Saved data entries
======
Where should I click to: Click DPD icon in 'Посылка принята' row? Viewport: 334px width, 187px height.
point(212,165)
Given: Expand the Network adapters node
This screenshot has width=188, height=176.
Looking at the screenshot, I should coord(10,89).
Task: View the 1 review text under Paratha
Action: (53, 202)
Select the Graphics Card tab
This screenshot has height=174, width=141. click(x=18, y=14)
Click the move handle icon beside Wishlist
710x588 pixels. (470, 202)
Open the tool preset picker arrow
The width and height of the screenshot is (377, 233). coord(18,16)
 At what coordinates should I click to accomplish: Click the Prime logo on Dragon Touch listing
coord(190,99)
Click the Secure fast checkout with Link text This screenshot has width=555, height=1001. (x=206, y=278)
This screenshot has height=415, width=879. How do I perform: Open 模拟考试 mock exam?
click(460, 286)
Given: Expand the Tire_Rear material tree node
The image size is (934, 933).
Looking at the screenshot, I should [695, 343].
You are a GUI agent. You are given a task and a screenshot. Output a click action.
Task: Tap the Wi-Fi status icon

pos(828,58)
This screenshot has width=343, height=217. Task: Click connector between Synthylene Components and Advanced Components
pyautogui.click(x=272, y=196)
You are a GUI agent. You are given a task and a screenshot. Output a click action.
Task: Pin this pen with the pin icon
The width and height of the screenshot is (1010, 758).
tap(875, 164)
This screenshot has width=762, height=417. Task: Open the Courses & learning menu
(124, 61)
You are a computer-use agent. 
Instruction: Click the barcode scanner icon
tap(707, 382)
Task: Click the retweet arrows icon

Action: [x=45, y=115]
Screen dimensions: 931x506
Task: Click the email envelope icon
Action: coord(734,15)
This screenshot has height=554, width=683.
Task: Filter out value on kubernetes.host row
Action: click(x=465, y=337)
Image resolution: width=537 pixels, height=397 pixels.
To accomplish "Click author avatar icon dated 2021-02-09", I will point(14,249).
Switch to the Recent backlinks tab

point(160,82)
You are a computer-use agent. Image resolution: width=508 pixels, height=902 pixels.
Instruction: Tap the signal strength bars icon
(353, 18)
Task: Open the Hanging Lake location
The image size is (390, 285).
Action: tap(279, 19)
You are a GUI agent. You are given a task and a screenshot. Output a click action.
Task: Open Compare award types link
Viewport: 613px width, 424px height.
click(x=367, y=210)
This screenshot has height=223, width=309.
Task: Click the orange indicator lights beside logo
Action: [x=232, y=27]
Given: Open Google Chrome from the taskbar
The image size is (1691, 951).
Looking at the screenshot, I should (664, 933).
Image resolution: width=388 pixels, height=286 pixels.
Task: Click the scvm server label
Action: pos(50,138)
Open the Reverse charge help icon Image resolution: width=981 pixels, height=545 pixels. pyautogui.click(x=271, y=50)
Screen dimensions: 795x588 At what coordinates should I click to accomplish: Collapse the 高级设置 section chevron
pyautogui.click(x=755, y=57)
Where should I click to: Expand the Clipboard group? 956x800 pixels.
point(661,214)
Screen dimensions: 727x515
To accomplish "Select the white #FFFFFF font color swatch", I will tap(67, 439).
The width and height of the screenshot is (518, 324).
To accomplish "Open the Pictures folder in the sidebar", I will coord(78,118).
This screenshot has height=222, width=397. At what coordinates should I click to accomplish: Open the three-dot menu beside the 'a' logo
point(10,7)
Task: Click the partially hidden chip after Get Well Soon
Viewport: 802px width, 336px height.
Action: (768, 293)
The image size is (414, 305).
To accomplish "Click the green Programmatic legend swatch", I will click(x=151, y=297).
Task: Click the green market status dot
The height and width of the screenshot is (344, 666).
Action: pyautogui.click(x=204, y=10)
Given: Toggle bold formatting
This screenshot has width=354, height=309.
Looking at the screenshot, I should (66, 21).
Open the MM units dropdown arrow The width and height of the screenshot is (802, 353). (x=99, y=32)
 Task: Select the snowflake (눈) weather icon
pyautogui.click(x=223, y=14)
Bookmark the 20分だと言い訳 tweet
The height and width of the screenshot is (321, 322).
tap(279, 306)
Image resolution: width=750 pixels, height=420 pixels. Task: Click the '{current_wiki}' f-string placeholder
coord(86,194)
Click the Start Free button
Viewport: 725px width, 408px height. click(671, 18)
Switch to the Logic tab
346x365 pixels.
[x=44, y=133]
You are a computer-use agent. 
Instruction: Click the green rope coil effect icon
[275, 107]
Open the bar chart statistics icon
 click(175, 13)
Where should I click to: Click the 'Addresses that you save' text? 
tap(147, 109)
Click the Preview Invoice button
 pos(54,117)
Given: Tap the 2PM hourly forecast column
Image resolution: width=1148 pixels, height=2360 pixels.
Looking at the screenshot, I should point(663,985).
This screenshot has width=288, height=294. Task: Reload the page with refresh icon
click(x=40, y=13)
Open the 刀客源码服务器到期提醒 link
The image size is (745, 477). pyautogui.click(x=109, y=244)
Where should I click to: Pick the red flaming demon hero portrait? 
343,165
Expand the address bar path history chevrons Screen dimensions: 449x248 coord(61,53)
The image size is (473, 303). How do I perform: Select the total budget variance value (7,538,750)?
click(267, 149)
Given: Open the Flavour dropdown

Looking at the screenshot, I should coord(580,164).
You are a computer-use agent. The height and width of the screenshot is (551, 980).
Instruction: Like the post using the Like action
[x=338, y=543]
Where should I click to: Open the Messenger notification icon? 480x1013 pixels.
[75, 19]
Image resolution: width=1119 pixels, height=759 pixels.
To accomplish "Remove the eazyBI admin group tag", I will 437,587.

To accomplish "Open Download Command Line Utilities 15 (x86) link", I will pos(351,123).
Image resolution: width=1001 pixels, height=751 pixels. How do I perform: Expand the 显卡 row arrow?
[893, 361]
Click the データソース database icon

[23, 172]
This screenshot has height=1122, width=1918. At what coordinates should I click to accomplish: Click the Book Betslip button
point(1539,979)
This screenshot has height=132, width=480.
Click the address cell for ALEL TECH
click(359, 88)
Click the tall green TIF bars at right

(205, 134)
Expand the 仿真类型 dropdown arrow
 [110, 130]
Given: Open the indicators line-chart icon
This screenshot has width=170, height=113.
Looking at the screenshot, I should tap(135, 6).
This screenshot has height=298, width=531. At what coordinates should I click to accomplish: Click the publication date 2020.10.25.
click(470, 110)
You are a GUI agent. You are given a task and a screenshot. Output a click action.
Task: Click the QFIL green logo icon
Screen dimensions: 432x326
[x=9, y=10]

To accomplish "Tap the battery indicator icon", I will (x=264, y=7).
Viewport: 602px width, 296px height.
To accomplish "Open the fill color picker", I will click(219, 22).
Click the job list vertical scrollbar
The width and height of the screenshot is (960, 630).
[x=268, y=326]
======
Provide the number of lines in the records above containing the string "node", and write nothing more.

2